§ **Set exercise 1**:
In the journal entry about the writer's friends, where does Kayla's boyfriend work and attend school?
§ **Set exercise 2**:
Transcribe part of the journal entry about the writer's friends word for word, beginning at the words "I sincerely hope" and stopping after "view is a lie.".
§ **Set exercise 3**:
Pick up the journal entry about the writer's friends and carry it on from its last sentence.
+++ Excerpt provided
I sincerely hope someone thought this would actually be some emo bullshit.
Its been a great night, again. More amazing hijinks insued, and I've seen about all my friends in the last two days
but...
Its happening again. I don't get worried often, even when I really should be, but when it happens its pretty bad.
It's all clear skies for the immediate future, but there's a slight problem.
The view is a lie.
Its just like before. With ricky that is. I talked to both Craig and Kayla tonight. Kayla dropped a small bit of info. Her boyfriend is work/schooling in Tennessee but as I know, she's waiting for Ryan (said b/f) to propose to her. I don't see it being that far off. Unless he is a complete fucking idiot he'll see the signs (he has on occasion been a complete fucking idiot however). Anyways, she mentions that after she finishes up school, there's a possibility she'll move down to live with him. The fact that she's telling me really means of course, that she's already considered it and is willing to go through with it. That sucks. A lot. Kayla is one of the only girls that has truely been a friend to me and visa-vi. If she wasn't around, I would loose a perspective I've counted on for quite a while. Guys are cool and all, but there's never been another girl I could (or would) talk to like kayla.
But wait, There's more!
Later we call craig who was trapped in the terrible socially manditory purgatory of a relatives graduation (snore, three hours to watch one person walk across a stage? LAME). We head over to a sonics that just opened in pickerington. Kayla and I are on the patio, munching on chili-cheese dogs and watching an over zealous waiter performing some aerial acrobatics on his rollerskates. Craig pulls up and walks towards us, he's been pulling a lot of shifts since he's the only shift manager at his store and he would rather do the work of three people then throw his shit down, and bitch them into getting another manager. Anyway I can tell he's in such a bad mood that as he sits down, I actually laugh out loud. He stares at me. Me and Kayla exchange the "look" and a mere few minutes later we've got him loosened up, all trouble forgotten. Were all around after that, enjoying the strip. Later craig tells us that he's been looking a ring for his girl.
Wow.
Didn't see that one coming.
++++++
+++ Data block
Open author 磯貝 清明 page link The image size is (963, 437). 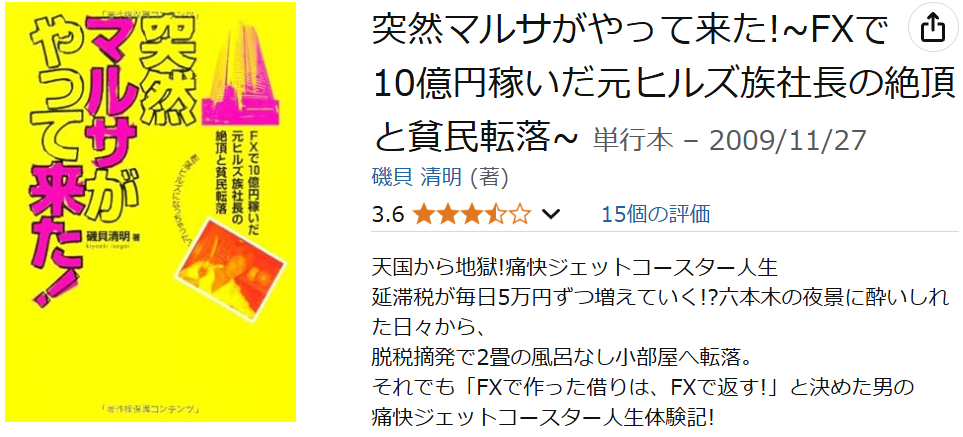click(x=416, y=178)
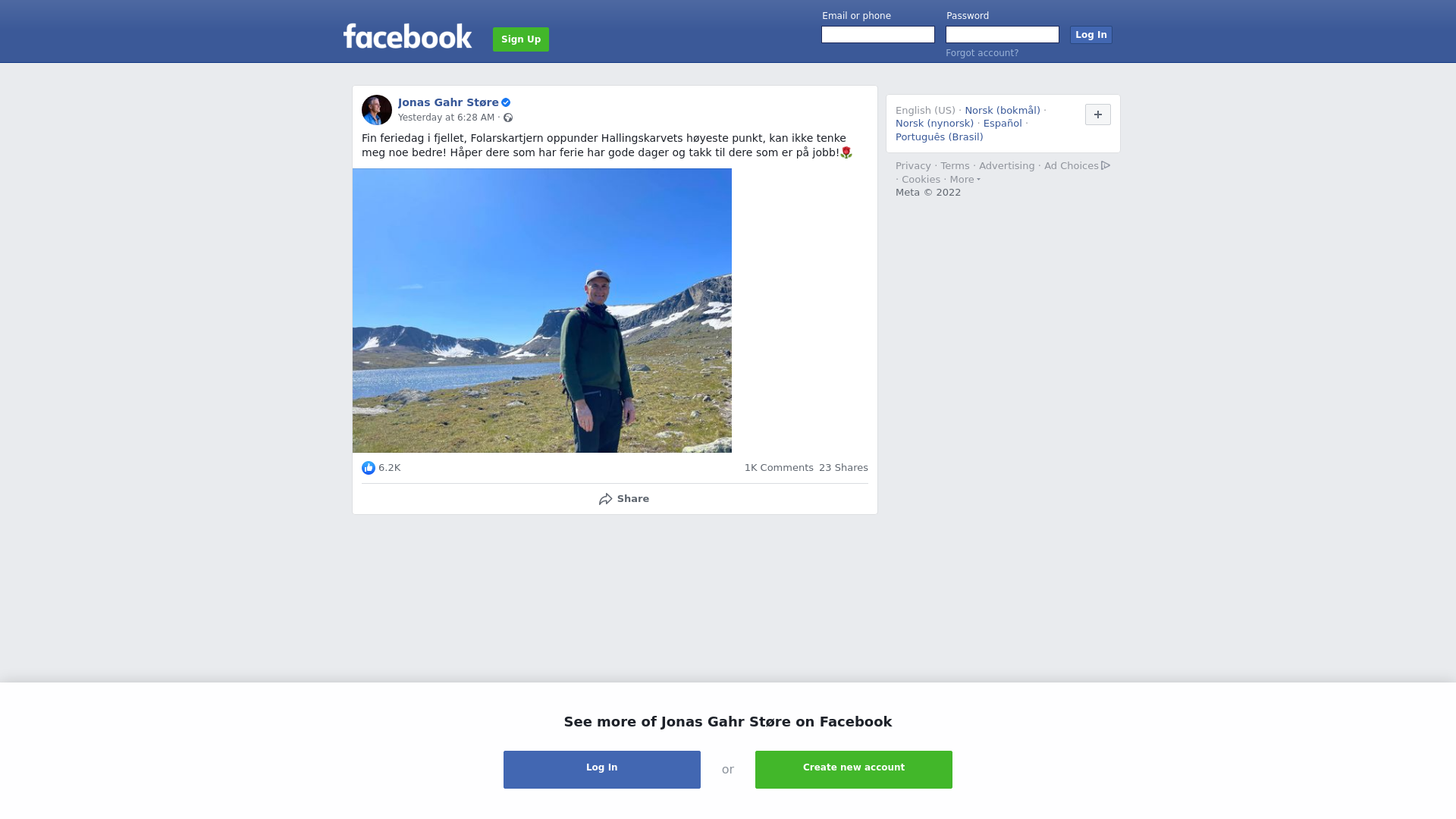Click the Facebook logo
This screenshot has height=819, width=1456.
click(407, 36)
++++++
§ **Task response 1**:
In Tennessee.

§ **Task response 2**:
I sincerely hope someone thought this would actually be some emo bullshit.
Its been a great night, again. More amazing hijinks insued, and I've seen about all my friends in the last two days
but...
Its happening again. I don't get worried often, even when I really should be, but when it happens its pretty bad.
It's all clear skies for the immediate future, but there's a slight problem.
The view is a lie.

§ **Task response 3**:
Later craig and I are making are taking our usual rout through the village. He says he's worried about not being able to hang out like we did tonight after he gets engaged/married. I'm the person he comes to talk to about everything he hates and everything he hopes for. He is without a doubt, my oldest, closest friend. (Dan is on his heals.) Even when he had girlfriends, or stuff going on in his life, I cannot think of a single time he has ever let me down. I've never worried about losing craigs friendship to a girl because quite simply, he can juggle his life that way. (Ricky should take notes.) marrage is different though, it may not be for a while, but he can't be here forever.
We both know whats ahead.
We say nothing standing there in the darkness. Its in the air, that faceless future to come.
We part ways for the evening, and I wander down the street until I find a suitable spot. I plop down, feeling the wet grass soaking into my shirt I listen the the chorus of a few drunks singing in their yard a few lots a way.
My mind wanders.
I guess Kayla and Craig are sort of like the things that made me, and keep me the way I am. When I hang out with the group, I am more talkative, more funny, (and daring to say so myself) a more fun person to be around. I'm never as alive as I am with my friends.
Will I be the same without them?
I find myself worrying I think, since I've noticed that even though I'm more active in college than I ever was in high school, I really have no serious friends in college, all of them are from high school.
I panic briefly as I think about that.
Holy Shit! I'm running out of friends to leave me behind!
I curse my own selfishness for a while, hating all that is me for putting my happiness before there own. How dare I be such an ungrateful slut? After the friendship they've given me, they could leave tommorow and I still owe them more than I could ever pay.
Hahaha.
That thought amuses me.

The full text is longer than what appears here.